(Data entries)
******************************

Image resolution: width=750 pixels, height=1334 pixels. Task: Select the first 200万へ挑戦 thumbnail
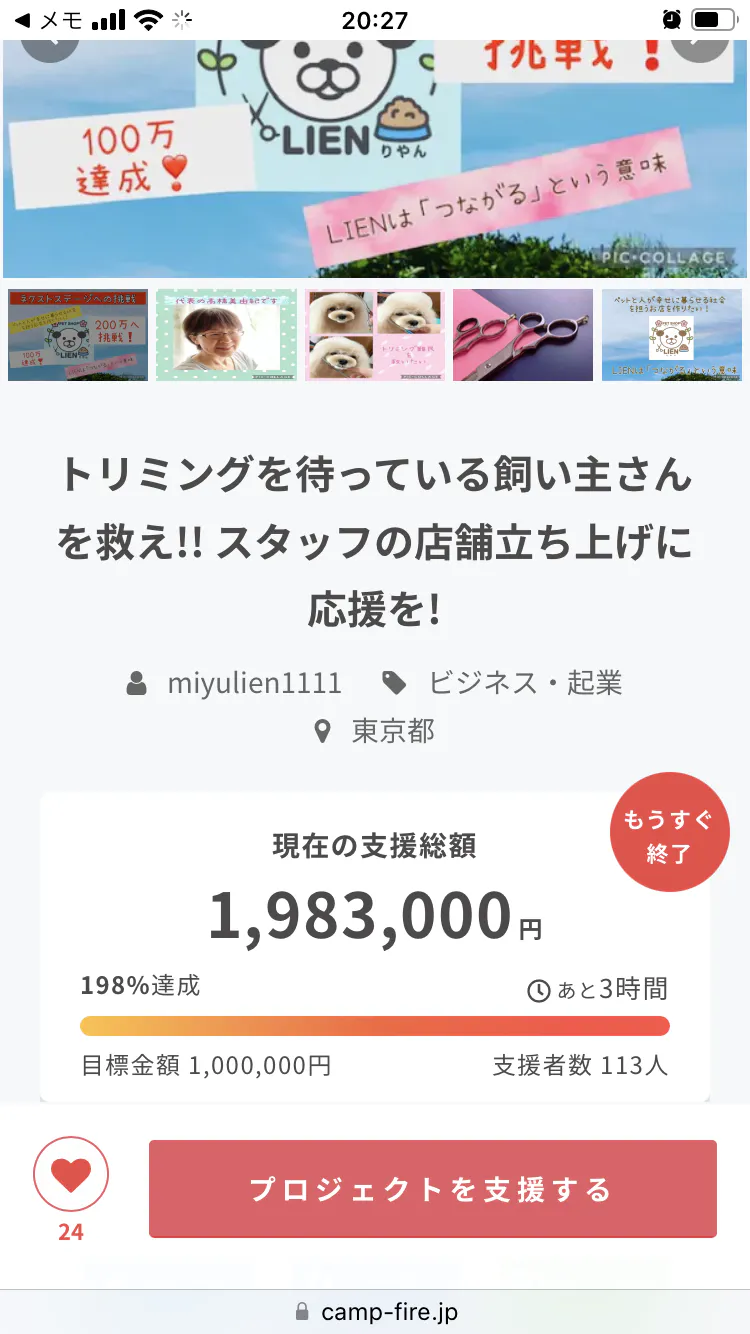pos(78,335)
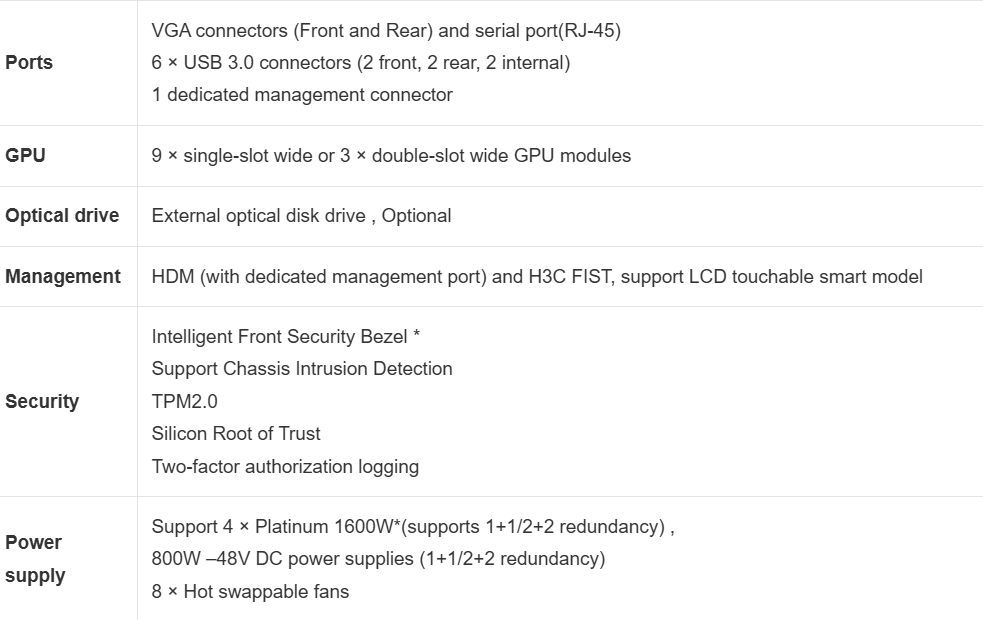983x620 pixels.
Task: Click the 6 × USB 3.0 connectors line
Action: click(360, 62)
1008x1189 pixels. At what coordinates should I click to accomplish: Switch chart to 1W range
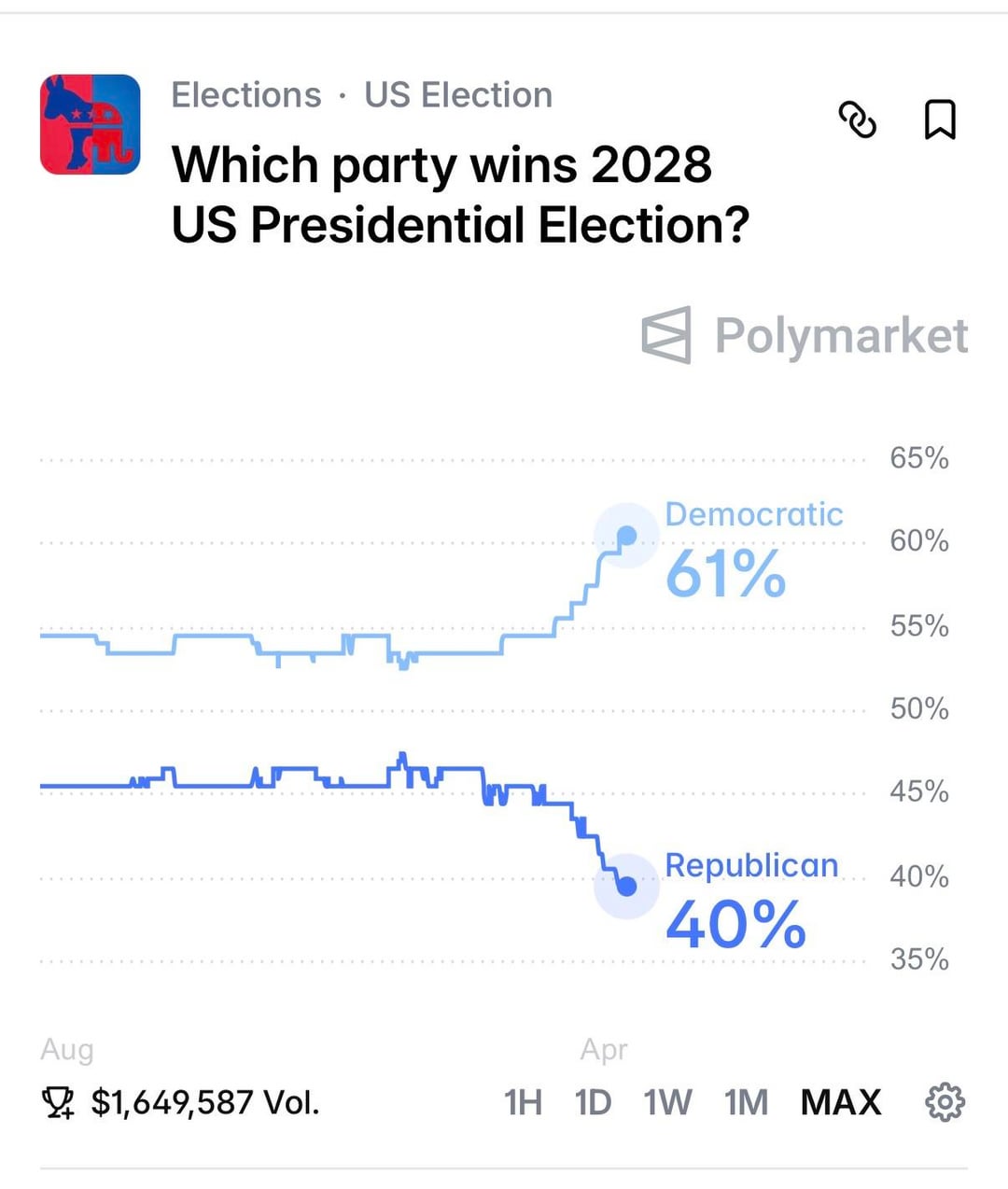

******************************

§ **The problem**: Set every line of the records down again exactly, and exclude all pictures.

§ **Output for this task**:
Image resolution: width=750 pixels, height=1334 pixels. Task: Select the first 200万へ挑戦 thumbnail
pos(78,335)
983x620 pixels.
Task: Click the 6 × USB 3.0 connectors line
Action: click(360, 62)
1008x1189 pixels. At what coordinates should I click to accomplish: Switch chart to 1W range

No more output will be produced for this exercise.